What you need to do:
a – Please answer from the slow-query post below, one line each:
(i) About how many records does the table hold?
(ii) What type of index is on the Barcodes column?
(iii) What does the explain show once the LIMIT is left out?
b – Carry the slow-query post below onward from its final sentence.

Extract:
·····

I have a table containing about 5 million records and a GIN index on Barcodes
column.
I have this query:
SELECT T1.*
FROM public."Skus" AS T1
WHERE (T1."Barcodes" && '{ "THE_BARCODE" }')
LIMIT 11;
It takes very long (seconds) and the explain shows me the db is constantly running a seq scan
.
Now, if I omit the LIMIT
:
SELECT T1.*
FROM public."Skus" AS T1
WHERE (T1."Barcodes" && '{ "THE_BARCODE" }');
it takes only a few milliseconds and the explain shows me an index scan
.
Why? How to avoid/overcome this?
Note: queries are dynamically generated by application, so isn't easy to remove the `LIMIT' (and sometimes it is even necessary).

·····

Data lines:
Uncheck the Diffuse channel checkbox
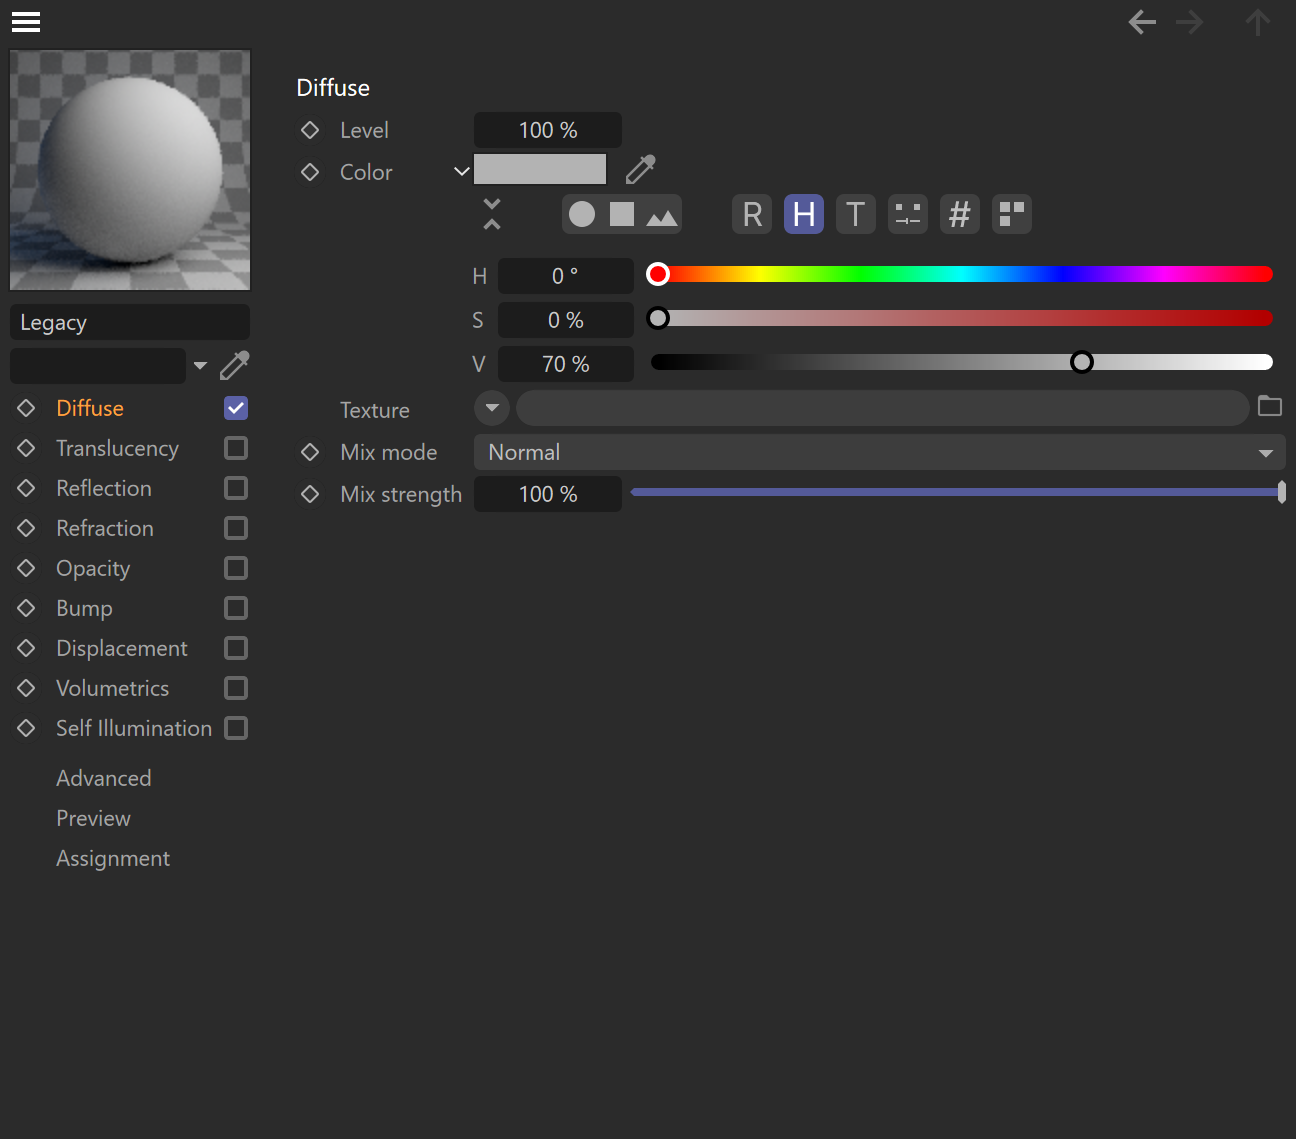pos(236,408)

·····

Expected results:
a –
(i) About 5 million.
(ii) A GIN index.
(iii) An index scan.

b –
Additional information as specified at: https://wiki.postgresql.org/wiki/Slow_Query_Questions
Postgres version
SELECT version();
gives
PostgreSQL 14.7 on x86_64-pc-linux-gnu, compiled by gcc (Ubuntu 7.5.0-3ubuntu1~18.04) 7.5.0, 64-bit
Operating system+version
Azure Database for PostgreSQL flexible server
Full Table and Index Schema
CREATE TABLE IF NOT EXISTS public."Skus"
(
"Id" text COLLATE pg_catalog."default" NOT NULL,
"Style" text COLLATE pg_catalog."default" NOT NULL,
"ColorId" text COLLATE pg_catalog."default",
"DropId" text COLLATE pg_catalog."default",
"SizeId" text COLLATE pg_catalog."default",
"LotId" text COLLATE pg_catalog."default",
"Barcodes" text[] COLLATE pg_catalog."default" NOT NULL,
"AuthorizationTags" text[] COLLATE pg_catalog."default" NOT NULL,
"CreatedBy" text COLLATE pg_catalog."default" NOT NULL,
"CreatedOn" timestamp with time zone NOT NULL,
"UpdatedBy" text COLLATE pg_catalog."default" NOT NULL,
"UpdatedOn" timestamp with time zone NOT NULL,
CONSTRAINT "PK_Skus" PRIMARY KEY ("Id")
)
TABLESPACE pg_default;
ALTER TABLE IF EXISTS public."Skus"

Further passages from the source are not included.